Sui mezzi pubblici di Milano si potrà non rispettare il metro di distanza previsto dalle norme anti-coronavirus "quando i passeggeri del mezzo pubblico sono posizionati in linea orientati nello stesso senso" e  "guardano nella stessa direzione". Lo ha reso noto il Comune di Milano, applicando la deroga prevista con l'ultimo Dpcm (Decreto del Presidente del Consiglio dei Ministri) del 14 luglio.

Deroga a metro di distanza, capienza mezzi Atm aumenta fino al 60 per cento

L'allentamento della regola sul distanziamento sociale consentirà di aumentare fino al 60% la capienza sulle vetture della rete di trasporto pubblico, compatibilmente con la tipologia di mezzo. La norma, contenuta negli allegati al decreto, si riferisce a persone, sedute o in piedi, che guardano nella stessa direzione.

Granelli: Non abbassiamo la guardia, ma segnale è rassicurante

"Non abbassiamo la guardia – dichiara Marco Granelli assessore alla Mobilità – ma riteniamo che la deroga al metro di distanza possa essere interpretata anche come un segnale rassicurante sull'utilizzo dei nostri bus, metro e tram. Intanto Atm continua il suo lavoro di sanificazione di tutte le vetture affinché viaggiare sia sicuro per i passeggeri ai qui continuiamo ad appellarci affinché si attengano con scrupolo alle regole".

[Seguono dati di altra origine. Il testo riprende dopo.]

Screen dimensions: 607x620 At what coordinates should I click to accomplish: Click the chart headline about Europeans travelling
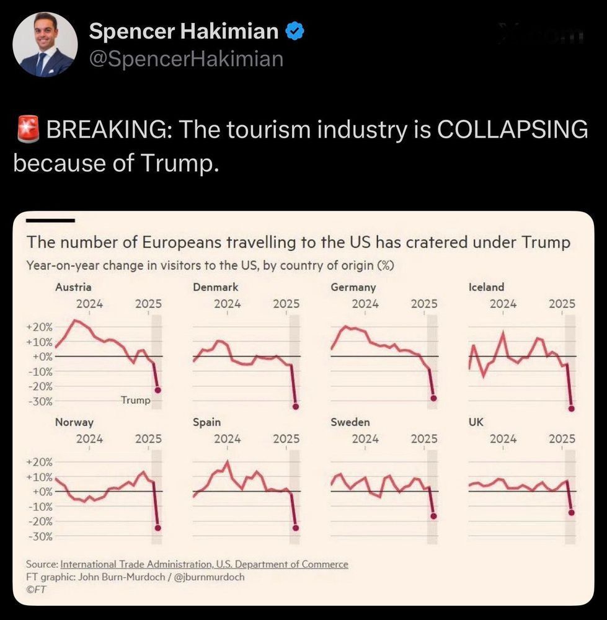tap(298, 242)
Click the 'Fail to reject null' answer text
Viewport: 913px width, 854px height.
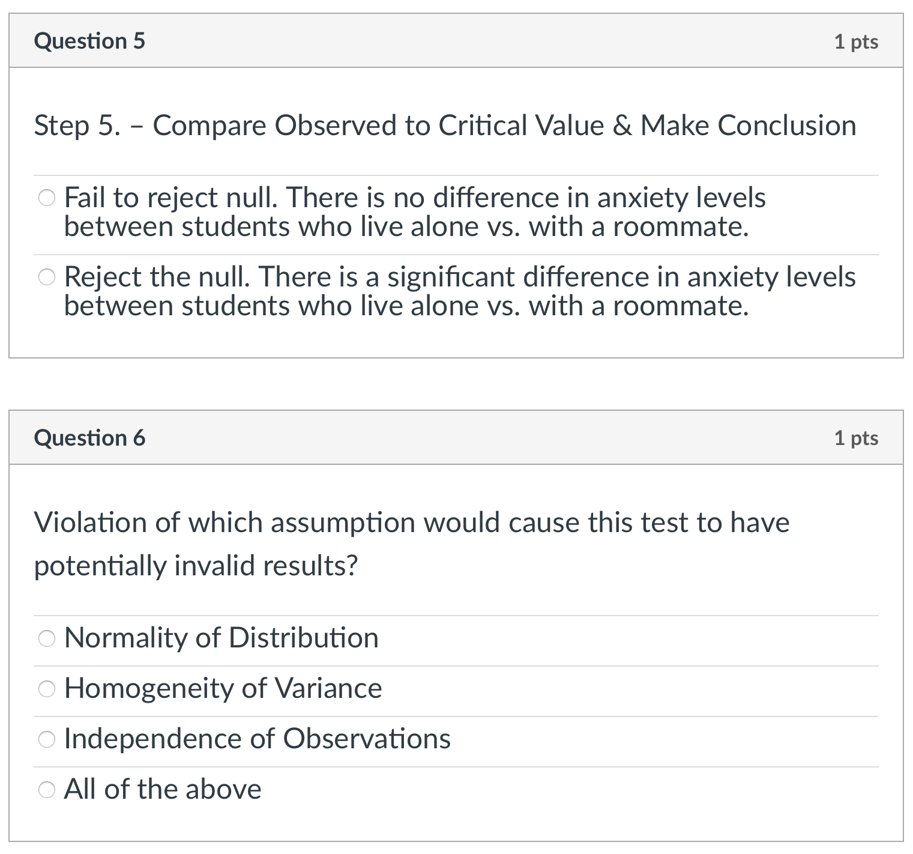pyautogui.click(x=414, y=211)
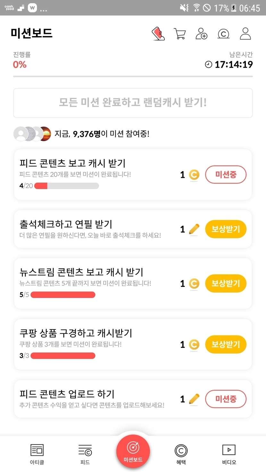Tap 미션중 on 피드 콘텐츠 업로드 mission
266x472 pixels.
click(x=226, y=399)
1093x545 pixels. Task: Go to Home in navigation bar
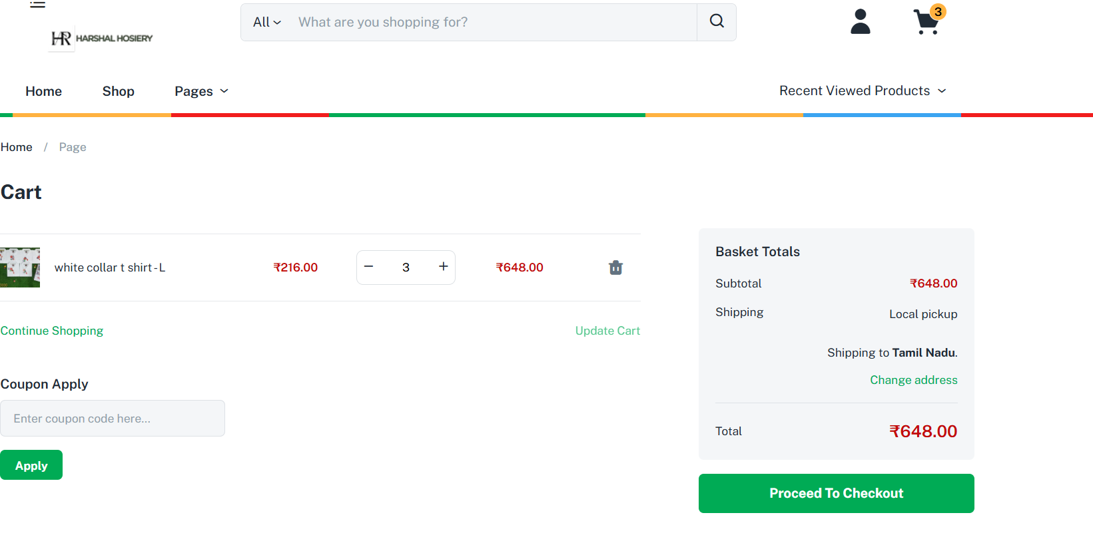pos(43,91)
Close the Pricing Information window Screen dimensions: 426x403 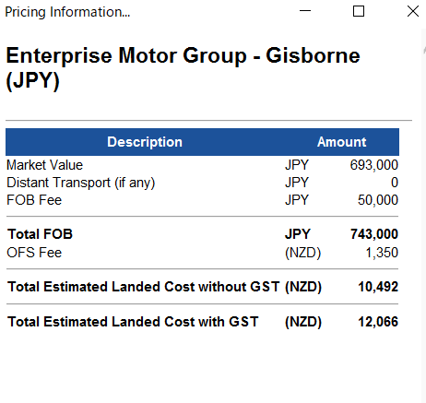[412, 11]
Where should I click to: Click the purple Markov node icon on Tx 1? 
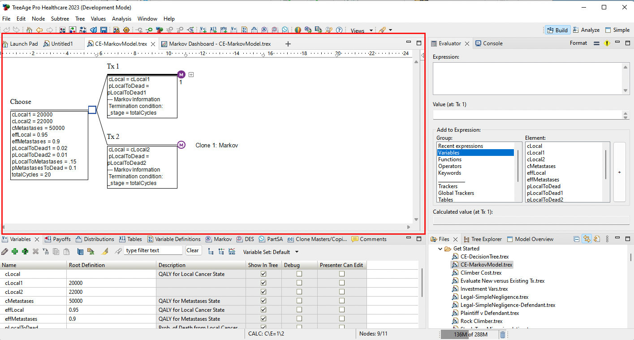181,74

Da ieri, mercoledì 15 luglio, in Lombardia non è più obbligatorio indossare la mascherina o altri indumenti a copertura di naso e bocca quando si è all’aperto, nella situazioni in cui è garantito il distanziamento sociale. Resta in vigore la necessità di indossare la mascherina sui mezzi pubblici e nei luoghi chiusi.